**Excerpt provided**
......

Re: How to efficiently store the intermediate result of a bolt, and so it can be replayed after the crashes?

Cheng-Kang Hsieh (Andy) Wed, 12 Feb 2014 07:52:59 -0800

Hi Adrian,

Yes that is my understanding too. Sometimes I am wondering if it is not a
good idea to use Storm to perform such computation (i.e. aggregate the data
over a certain time window while the aggregation operation is not additive)


Abhishek, thank you for pointing that out! I kinda get the point of
storm-redis, but didn't think about extending the same idea into a larger
topology.

My idea now (similar to what Tom suggest) is to have the Bolt in the middle
output the data to a kafka queue, and make a spout to listen to this queue
and emit the data to the downstreaing bolts, as well as, handling the
re-emission upon failure. Ideally, I want to make a TopologyBuilder to
automatically construct this, so that, on the surface, it would look the
same as a ordinary topology.

Does it make any sense?

Thank you all so much for the kind replies. This community is great!

Best,
Andy



On Wed, Feb 12, 2014 at 10:22 AM, Adrian Mocanu
<[email protected]>wrote:

>  Hi
>
>
>
> You can fail a tuple from any intermediate bolt, but AFAIK you can't make
> it not resend from the spout. So your precomputed cached result is useless.
> I know in spark you can save your RDD to a db/cache but that wouldn't work
> in storm.
>
>
>
> If I'm wrong someone correct me.
>
>
>
> A
>
>
>
> *From:* Abhishek Bhattacharjee [mailto:[email protected]]
>
> *Sent:* February-12-14 3:37 AM
>
> *To:* [email protected]
> *Subject:* Re: How to efficiently store the intermediate result of a
> bolt, and so it can be replayed after the crashes?
>
>
>
> Hi Cheng,
>
> If you see the repo that Aniket posted the link of and read its README
> you'll get what you are asking for in the above mail.
>
> I'll repost the link here https://github.com/pict2014/storm-redis . This
> does what you are asking for.
>
> It uses *kafka* for replaying and *redis* for caching the intermediate
> state in batches. If you have a good understanding of storm then you can
> read the
>
> code and understand how it works. It uses transactional topologies.
>
> Thanks,
>
>
>
> On Wed, Feb 12, 2014 at 4:17 AM, Cheng-Kang Hsieh (Andy) <
> [email protected]> wrote:
>
>  Hi Adrian
>
>
>
> Thank you so much for the input! If I understand how Spout works
> correctly, wouldn't the tuple be regarded failed if it has not been fully
> acked before the timeout? (which, by default, is 30 secs) From my
> understanding (can be totally wrong though), a storm-ish way to response to
> a failed tuple is to call the *fail* method in the root Spout, which, in
> turn, re-emits the failed tuple to the topology.
>
>
>
> It will be nice, if there is a *fail *method in the intermediate bolt
> that will be called when the down-streaming bolts failed; then this bolt
> can just re-emit the intermediate results to the downstreaming bolt without
> restarting the process all the way up from the root spout.

......

**Information shown**
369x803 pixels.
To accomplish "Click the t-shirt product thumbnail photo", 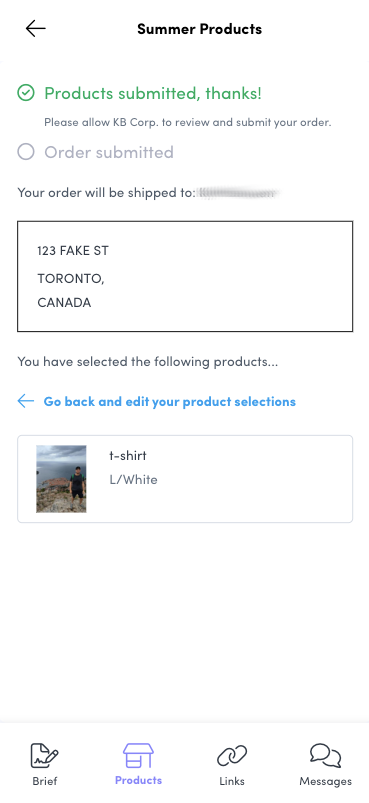I will pos(61,479).
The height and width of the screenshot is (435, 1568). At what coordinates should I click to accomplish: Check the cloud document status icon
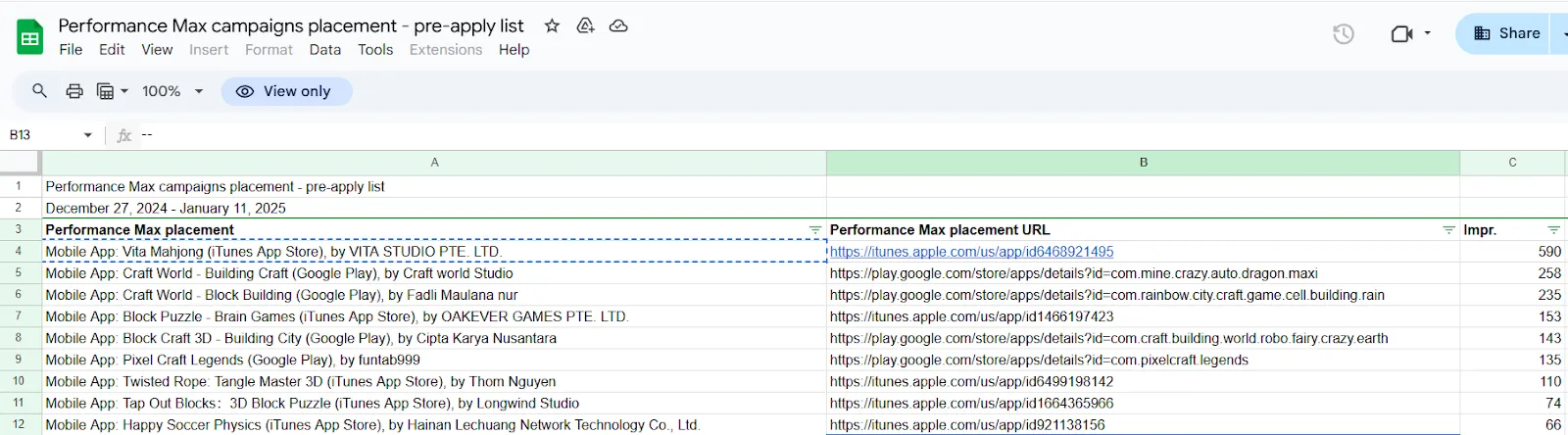[x=618, y=25]
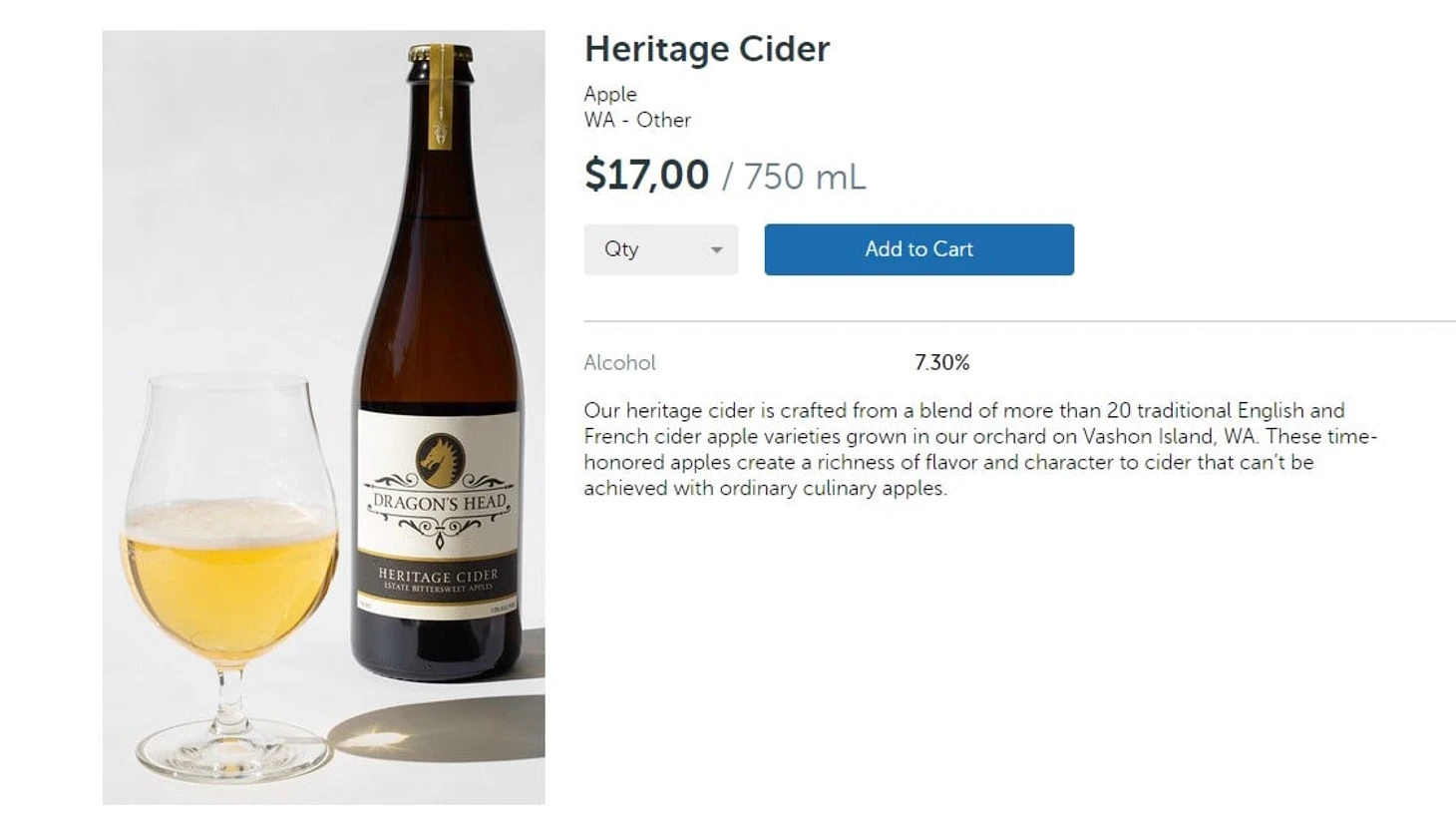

......

**What you are asked to do**
Continue the Storm mailing-list thread about replaying a bolt's intermediate results after a crash, picking up right after its final sentence.

**Response below**
>
>
>
> A use case of that will be that, says I have 3 components chained together
> as follows: Spout -> Bolt1 -> Bolt2. What Bolt1 does is to aggregate the
> data within every fixed-size time window in a day and compute some
> measurements based on that.(e.g. the user's activities of each hour in a
> day). With the current design of storm, when the Bolt 2 fails, the Spout
> has to manage to resend all the data in the corresponding time window for
> the Bolt 1 to recompute the results. It will be nice if Bolt1 can cache the
> results and resend it when the Bolt 2 fails.
>
>
>
> Does it make any sense?
>
> Any input is appreciated!
>
>
>
> Best,
>
> Andy
>
>
>
> On Tue, Feb 11, 2014 at 5:03 PM, Adrian Mocanu <[email protected]>
> wrote:
>
>  You can have acks from bolt to bolt.
>
>
>
> Spout:
>
>  //ties in tuple to this UID
>
> _collector.emit(new Values(queue.dequeue(), *uniqueID*)
>
>
>
> Then Bolt1 will ack the tuple only after it emits it to Bolt2 so that the
> ack can be tied to the tuple
>
> Bolt1:
>
>  //emit first then ack
>
> _collector.emit(tuple, new Values("stuff")) //**anchoring** - read below
> to see what it means
>
> _collector.ack(tuple)
>
>
>
> At this point tuple from Spout has been acked in Bolt1, but at the same
> time the newly emitted tuple "stuff" to Bolt2 is "anchored" to the tuple
> from Spout. What this means is that it still needs to be acked later on
> otherwise on timeout it will be resent by spout.
>
> Bolt2:
>
> _collector.ack(tuple)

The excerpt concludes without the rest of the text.